De fait, le projet A Comparative Dialogue Act, qui sera celui du pavillon luxembourgeois à Venise, portera haut les couleurs de la collaboration au-delà des frontières nationales, linguistiques et disciplinaires. Ce dont s’est félicité le ministre de la Culture, Éric Thill, qui dit vouloir faire des échanges artistiques entre le Luxembourg et l’étranger une «priorité». Et de remercier l’initiative d’Andrea Mancini, «qui a si bien su répondre au thème» de la Biennale en invitant des artistes étrangers à prendre part au projet.
Laboratoire et bibliothèque
Car, loin d’être le fruit de la réflexion d’un seul artiste, A Comparative Dialogue Act est porté par Andrea Mancini et le collectif Every Island, basé à Bruxelles. Ensemble, les artistes inviteront quatre collègues à partager avec eux une résidence d’une semaine : l’artiste non binaire espagnole Bella Báguena, les performeuses turque Selin Davasse et suédoise Stina Fors, et la plasticienne-chercheuse française Célin Jiang.
«Ce projet choral incite les artistes à se déposséder leur ego et tirer une nouvelle créativité dans leur unité», résume Joel Valabrega, commissaire d’exposition auprès du Mudam et curatrice du projet A Comparative Dialogue Act.
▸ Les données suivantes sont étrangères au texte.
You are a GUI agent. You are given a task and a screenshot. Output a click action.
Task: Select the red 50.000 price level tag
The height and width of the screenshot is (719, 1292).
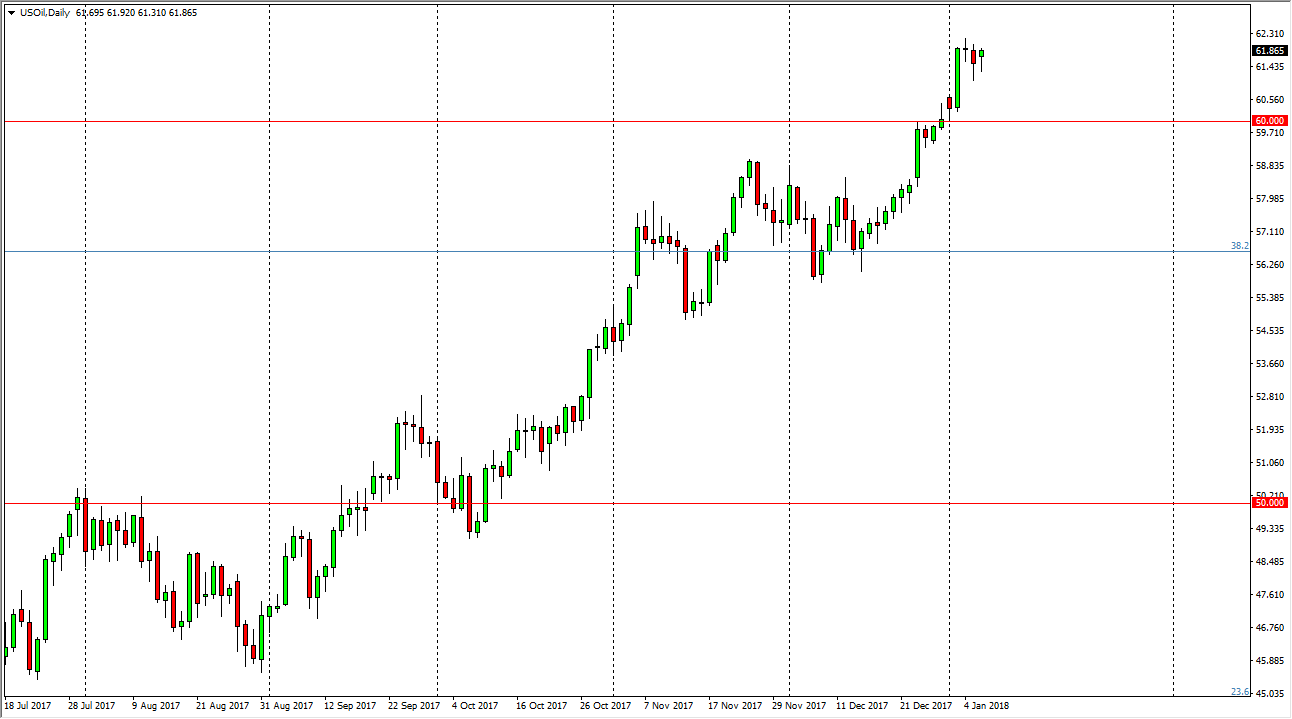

La directrice du musée, Bettina Steinbrügge, remarque d’ailleurs que, «dans un monde de l’art en mutation, le collectif semble prendre le pas sur la compétition» – ce qui, à nouveau, sied bien au thème de cette 60e Exposition internationale d’art de Venise.
Ce projet choral incite les artistes à se déposséder leur ego et tirer une nouvelle créativité dans leur unité
Le son est la matière impalpable au cœur du projet artistique, qui se déploie comme un «laboratoire d’artistes» qui verra se transformer la salle d’exposition du pavillon luxembourgeois, au premier étage de l’Arsenale, en un «dispositif acoustique» à taille humaine. «Le son est notre médium», explique Andrea Mancini, qui a «demandé à chaque artiste invité de créer une bibliothèque de sons», qui peut être appréciée seule mais servira de base au travail performatif réalisé sur place.
Après l’expo, le vinyle
À l’aide de quatre «murs sonores» modulables – soit le système sonore proprement dit, tandis que le sol est fixé à un système de basses –, les artistes réaliseront ainsi leurs performances acoustiques en se nourrissant des sons mis à leur disposition, tout en étant libre d’incorporer ou non les travaux de leurs pairs. Martina Genovesi, membre du collectif Every Island, entend «donner à ces surfaces froides une réverbération humaine». De cette façon, «l’artiste est engagé dans une nouvelle conversation artistique, tout en créant quelque chose de nouveau», reprend Andrea Mancini.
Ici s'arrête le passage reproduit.